In Brief: Pelvic organ prolapse can run in the family
Pelvic organ prolapse can run in the family
Pelvic organ prolapse, a common disorder in women, is most often attributed to multiple vaginal births, which can damage the muscles and tissues that support the pelvic organs. Research conducted in pairs of sisters suggests that some women inherit a predisposition to developing pelvic organ prolapse. This could help explain why prolapse sometimes occurs in women who have never given birth — and doesn't occur in most women who do.
In pelvic organ prolapse, the uterus, bladder, urethra, or rectum protrude into weak spots in the vagina. Pressure, pain, difficulty urinating or defecating, and sexual problems may result. More than 10% of women in the United States have some degree of prolapse, and 300,000 women undergo surgery each year to correct it.

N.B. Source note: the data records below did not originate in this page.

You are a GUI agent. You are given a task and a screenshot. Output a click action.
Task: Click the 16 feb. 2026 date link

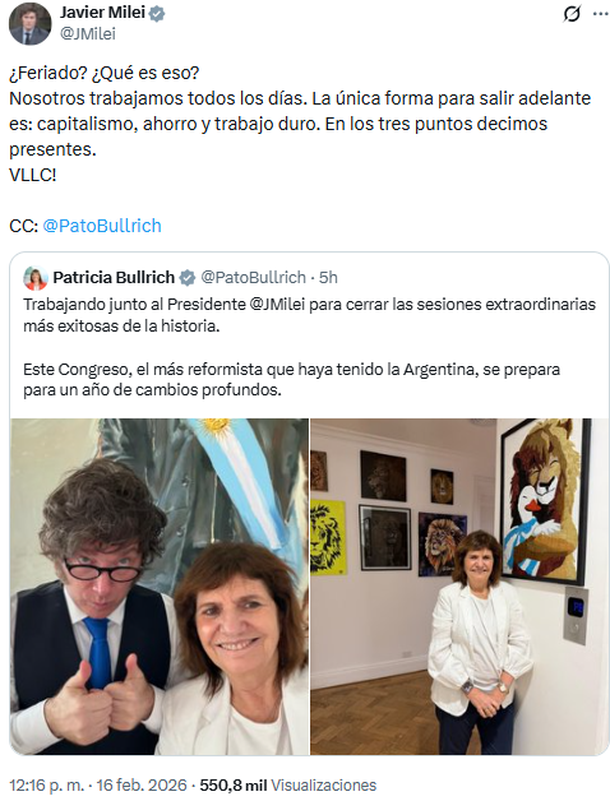click(x=142, y=785)
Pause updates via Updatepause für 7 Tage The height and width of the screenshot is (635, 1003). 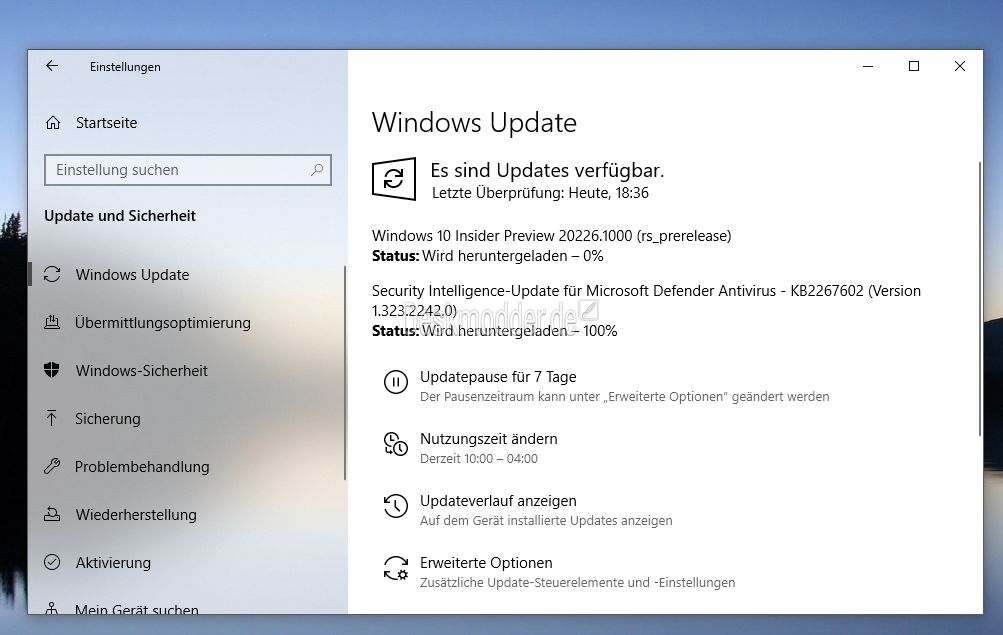(498, 377)
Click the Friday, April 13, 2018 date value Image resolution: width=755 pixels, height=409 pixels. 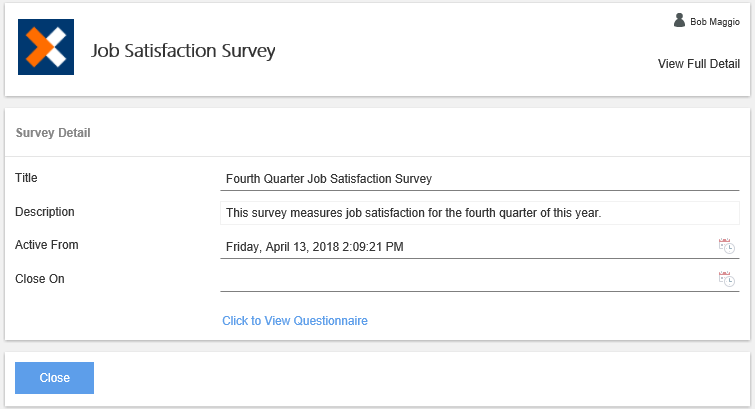tap(315, 246)
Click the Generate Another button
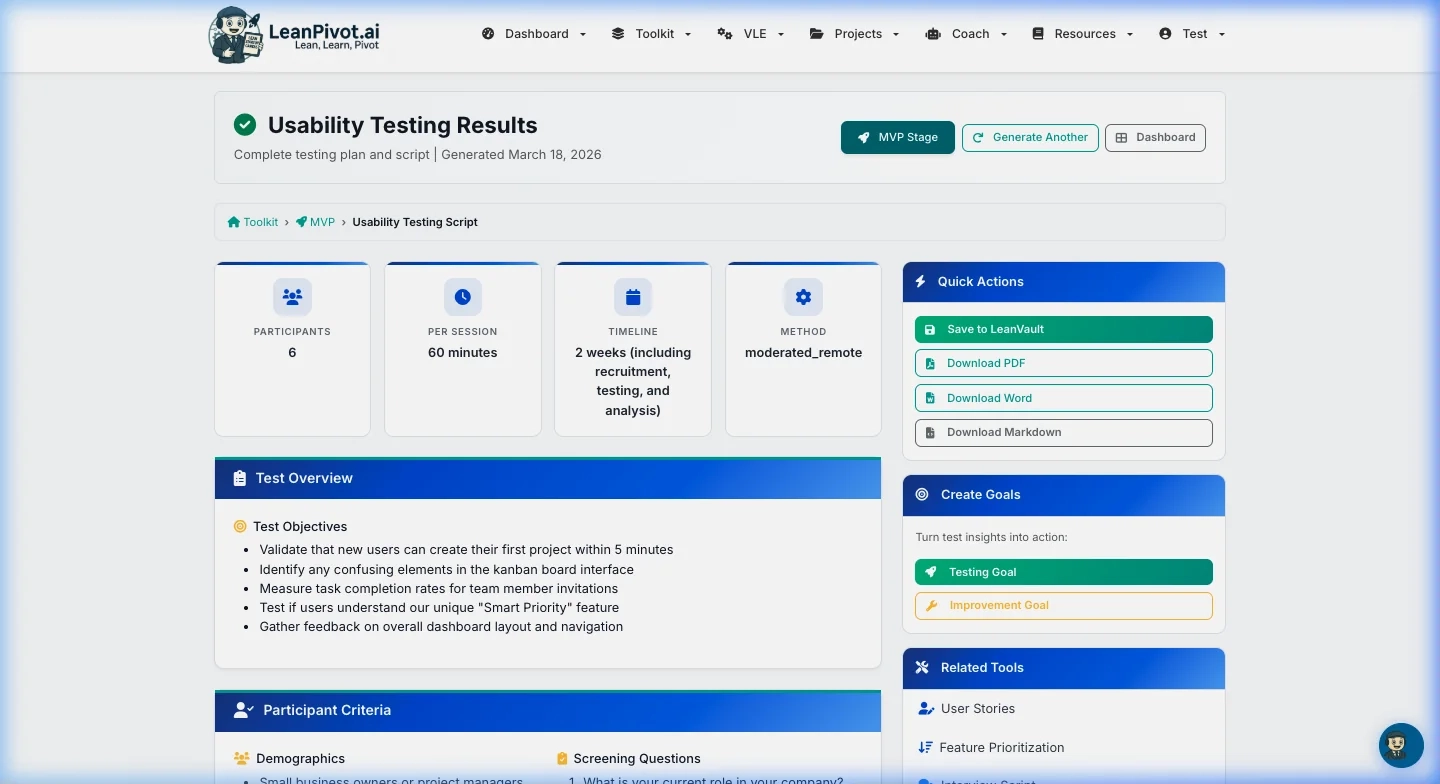 pyautogui.click(x=1030, y=137)

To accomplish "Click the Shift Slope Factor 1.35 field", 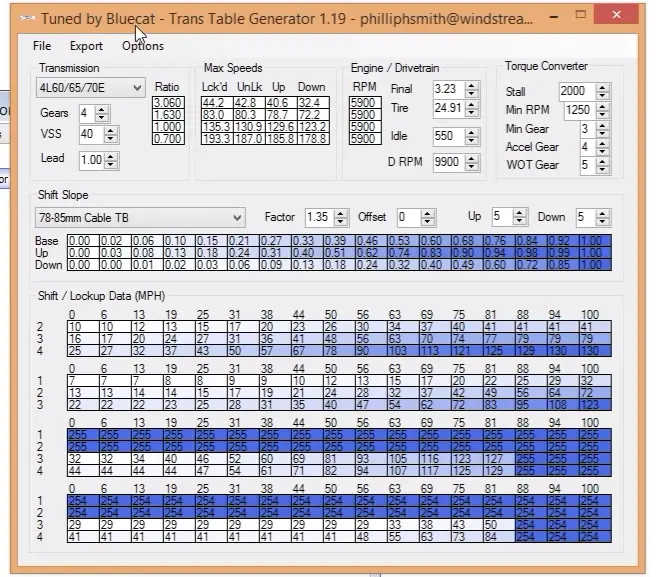I will [319, 217].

To investigate the roles of vaginal delivery and family history in pelvic organ prolapse, researchers at the University of Rochester recruited 101 pairs of postmenopausal sisters; in each pair, one sister had given birth vaginally at least once and the other had never given birth. All of the women answered questions about their medical history and underwent physical examinations to assess the degree of prolapse; stages 0 and I were considered normal, and stages II, III, and IV were deemed prolapse. If prolapse differed by two or more stages within a sister pair, their status was called "discordant"; if there was little or no difference, it was called "concordant."